Stored records
-*-

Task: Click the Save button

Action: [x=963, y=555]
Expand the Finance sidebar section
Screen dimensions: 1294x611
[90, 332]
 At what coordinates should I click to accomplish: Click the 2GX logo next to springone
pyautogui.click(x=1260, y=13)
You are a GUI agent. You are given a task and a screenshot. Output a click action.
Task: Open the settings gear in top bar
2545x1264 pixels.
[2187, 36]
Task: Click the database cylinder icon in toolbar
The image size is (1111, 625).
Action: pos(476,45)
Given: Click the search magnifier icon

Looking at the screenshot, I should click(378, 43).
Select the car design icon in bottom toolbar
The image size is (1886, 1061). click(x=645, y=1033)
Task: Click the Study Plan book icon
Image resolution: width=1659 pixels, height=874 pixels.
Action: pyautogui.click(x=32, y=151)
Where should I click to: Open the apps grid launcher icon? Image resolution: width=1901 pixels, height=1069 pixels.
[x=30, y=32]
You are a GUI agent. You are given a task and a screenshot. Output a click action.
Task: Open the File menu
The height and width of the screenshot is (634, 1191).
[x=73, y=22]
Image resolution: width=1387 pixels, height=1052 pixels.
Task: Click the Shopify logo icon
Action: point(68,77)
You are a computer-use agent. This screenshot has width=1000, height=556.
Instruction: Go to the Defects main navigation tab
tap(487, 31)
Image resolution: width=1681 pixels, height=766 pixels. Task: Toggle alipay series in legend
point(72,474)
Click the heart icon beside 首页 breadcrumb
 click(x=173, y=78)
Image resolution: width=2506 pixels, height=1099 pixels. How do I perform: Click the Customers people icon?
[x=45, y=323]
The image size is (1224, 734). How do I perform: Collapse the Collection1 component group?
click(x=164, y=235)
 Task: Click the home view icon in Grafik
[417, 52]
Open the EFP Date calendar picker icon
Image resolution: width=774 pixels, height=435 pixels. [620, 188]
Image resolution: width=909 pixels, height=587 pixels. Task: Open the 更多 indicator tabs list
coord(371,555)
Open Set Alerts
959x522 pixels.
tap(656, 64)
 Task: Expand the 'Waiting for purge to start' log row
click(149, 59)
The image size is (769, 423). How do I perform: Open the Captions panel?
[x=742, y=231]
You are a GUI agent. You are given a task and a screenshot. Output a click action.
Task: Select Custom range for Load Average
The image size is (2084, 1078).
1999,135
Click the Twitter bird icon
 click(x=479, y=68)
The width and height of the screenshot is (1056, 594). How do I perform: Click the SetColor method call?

-*-

What to work on: Starting from the line that contains "Task: Expand the", give again every line to the last line of the data, exactly. Include nothing else.

Exercise result:
 Task: Expand the 'Waiting for purge to start' log row
click(149, 59)
The image size is (769, 423). How do I perform: Open the Captions panel?
[x=742, y=231]
You are a GUI agent. You are given a task and a screenshot. Output a click action.
Task: Select Custom range for Load Average
The image size is (2084, 1078).
1999,135
Click the Twitter bird icon
 click(x=479, y=68)
The width and height of the screenshot is (1056, 594). How do I perform: Click the SetColor method call?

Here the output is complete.